Vision and values: Craft your message carefully
One result of my getting sick at the beginning of this year is that piles of the academic journals I normally read got put into a big unread pile on a table. Recovering now from my hospitalization, I have just begun to attack the stack. And in doing so, I just came upon a shining golden nugget, in the form of a paper with the intriguing title "A (Blurry) Vision of the Future: How Leader Rhetoric about Ultimate Goals Influences Performance." The authors are three young business school assistant professors -- Andrew Carton, Chad Murphy and Jonathan Clark -- and the paper appears in the December 2014 issue of the Academy of Management Journal.
Their study is both an extremely careful piece of academic research (which professors like, but which practitioners also should care about because it affects how believable the findings are), and also one with enormous practical implications for government managers.
The paper studies the messages managers can give employees presenting a vision for what the organization seeks to accomplish and the values for which the organization stands, and how such messages are used by managers as a way to improve an organization's performance. The authors argue there are effective and ineffective ways to present both vision and values. For vision, the more concrete the better. For values, the fewer the better.
A less effective vision presents a general concept ("Our vision is that our toys will be enjoyed by all our customers"). A more effective vision presents an image that employees can truly visualize ("Our vision is that toys will make wide-eyed kids laugh and proud parents smile"). The authors believe an actual image is both more vivid and less subject to varying interpretations of what it means.

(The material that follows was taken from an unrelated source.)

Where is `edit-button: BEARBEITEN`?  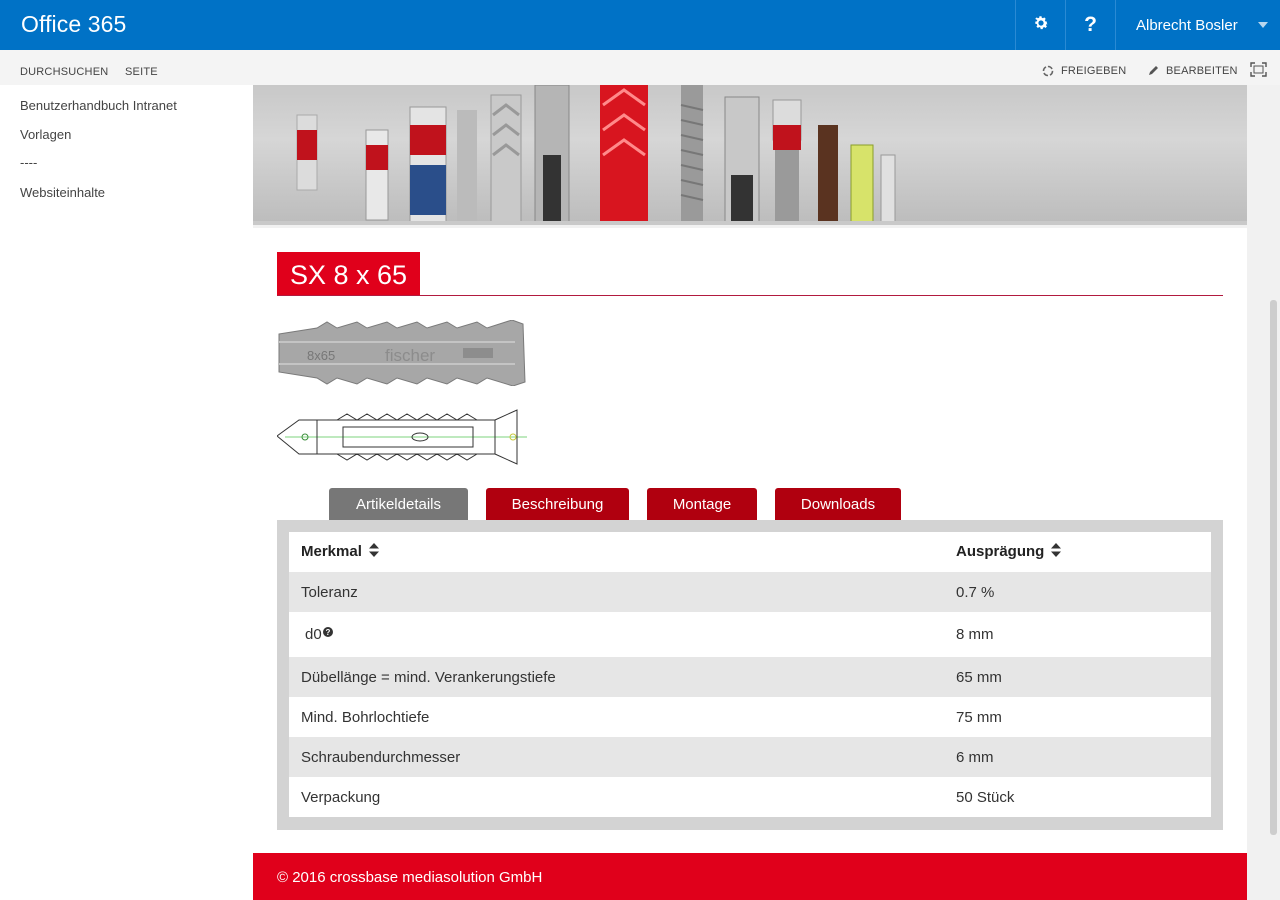
edit-button: BEARBEITEN is located at coordinates (1192, 70).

In terms of values, a short list of declarations promotes common purpose. As the number of professed values increases, so to does the potential for disagreement among employees about which are really important.
Communicating vivid images and a limited number of values, they argue, will improve performance by creating a shared view that makes it easier for employees, especially those working on different tasks, to coordinate their activities. That, in turn, contributes to more efficient and effective production.

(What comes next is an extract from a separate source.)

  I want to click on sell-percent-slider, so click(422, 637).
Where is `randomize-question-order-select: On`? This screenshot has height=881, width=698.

The authors tested their theory with two studies. For one, involving a dataset of all the acute care hospitals in California, they tracked hospital readmission rates (patients who come back to the hospital after release because they fall sick again), which are related, among other things, to successful coordination among caregivers and staff. With careful measurement of the kinds of messages hospital executives deliver to staff (using a mixture of publicly available hospital documents and interviews at a sample of hospitals), they provided evidence that use of strong images reduces readmission, but only when combined with a smaller number of values emphasized.
In a second study, a lab experiment involving collaborative design of a toy, they measured successful coordination in terms of the number of errors made by team members, and found similar results.

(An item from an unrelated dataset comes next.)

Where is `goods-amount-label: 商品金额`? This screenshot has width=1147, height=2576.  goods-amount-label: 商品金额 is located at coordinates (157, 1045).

These results are very important for government managers. Crafting effective messages for employees is not resource-intensive or even particularly time-intensive (especially compared with crafting ineffective messages, which presumably takes the same amount of time). Doing so requires no statutory changes or union negotiations; any manager can do it.
That's not to say that it's easy, however; the study found that effective messages are rare. The researchers' analysis found that in vision statements, there were 16 conceptual words for every image word. And the average number of values referred to was greater than four per statement. "In sum," they write, "most leaders exhibit a 'blurry vision bias in which they (a) provide conceptual (rather than concrete) visions and then (b) communicate a number of values that further obscures the vision."
So here is a scrupulously careful piece of scholarship with conclusions that are of immediate practical relevance to government managers who want to improve their organization's performance.
In my last blog on "nudge," I noted that the message was that the message matters. In a different way, we see the same result here: the messages managers give -- both how they give them and how many -- can have measurable ramifications.
Carton, Murphy, and Clark, thanks for writing! Now, managers – will you listen?